Le autorità “anti-trust” danno troppo spesso pareri positivi ad operazioni che determinano la nascita di colossi in grado di influenzare pesantemente l’area di loro competenza, altre collegate e le legislazioni interessate per arrivare, grazie ad una sostanziale mancanza di trasparenza della politica, ad influenzare la politica stessa degli Stati.

Con la stessa logica si dovrebbe impedire il formarsi di società multinazionali detentrici di grandi e variegate attività commerciali, che stanno operando per arrivare, addirittura, ad essere legalmente più potenti degli stessi Stati nazionali.

Altro tema molto importante è la tendenza della politica, evidentemente sempre meno capace e sempre più corrotta, a privatizzare “beni comuni” e servizi di pubblica utilità: regalare al “privato” beni e servizi è un fenomeno che va di pari passo con quanto accade con la moneta e che, a livello globale ed a ben vedere, avvantaggia un numero assai ristretto di logge, lobby, società, famiglie e persone.

In conclusione: è sin troppo permesso esprimere il diritto alla proprietà in maniera del tutto scollegata dalla necessità di promuovere ed attuare lo stesso diritto per tutti, influendo così negativamente su tutti gli altri diritti per tutti.

_Materiale raccolto_
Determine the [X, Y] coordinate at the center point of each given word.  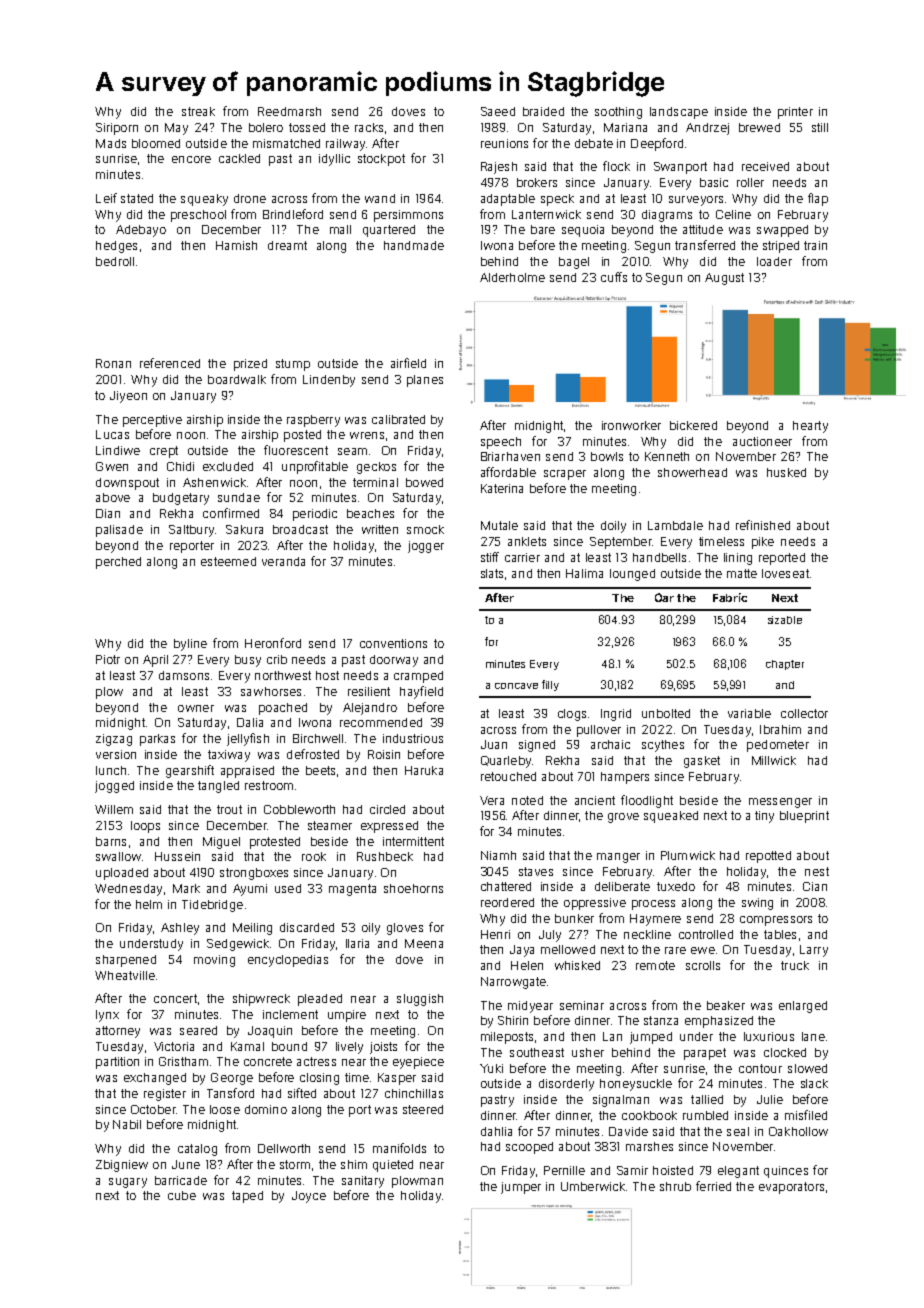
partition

_Compito breve A_
Traduci in inglese questa frase del brano sulle autorità antitrust: «Con la stessa logica si dovrebbe impedire il formarsi di società multinazionali detentrici di grandi e variegate attività commerciali, che stanno operando per arrivare, addirittura, ad essere legalmente più potenti degli stessi Stati nazionali.»
_Compito breve B_
Prosegui il brano sulle autorità antitrust e sulle privatizzazioni a partire dalla sua ultima frase.

_Risultato finale A_
By the same logic, the formation of multinational companies holding large and varied commercial activities should be prevented, as they are working to become, no less, legally more powerful than the nation-states themselves.

_Risultato finale B_
Cercare di “regolare” la questione con la tassazione è del tutto fuorviante e ingiusto, perché un’eccessiva fiscalità toglie risorse alla società civile che invece potrebbe stampare la giusta quantità di moneta che dovesse necessitare al Paese: in presenza di sovranità monetaria da parte dello Stato una normale e non soverchiante tassazione sarebbe solo una delle “leve” – leva fiscale – con cui la comunità regola l’inflazione ed altri parametri e non, come spesso accade ora, un ingiusto “esproprio” di risorse ed “erosione di possesso”, che al contrario dovrebbe essere garantito dal diritto umano in questione.

È perciò dovere politico e civile chiarire tale diritto in tutte le sue “manifestazioni”, al fine di preservare la libertà, la vita, la sicurezza e la dignità di ogni persona e la piena attuazione di tutti i suoi diritti umani.

Quando ci propongono di giocare sul mercato finanziario investendo una parte dei nostri risparmi in maniera “intelligente”, ricordiamoci che stiamo regalando munizioni ad eserciti finanziari che non hanno altra etica se non quella del profitto e della conquista, economica e politica.

Prima di regalare il nostro voto controlliamo cosa si afferma e cosa si vuol fare della proprietà privata, di quella dei beni e dei servizi pubblici, dell’economia, della finanza, della moneta: sapremo immediatamente da che parte stanno e come andranno le nostre vite.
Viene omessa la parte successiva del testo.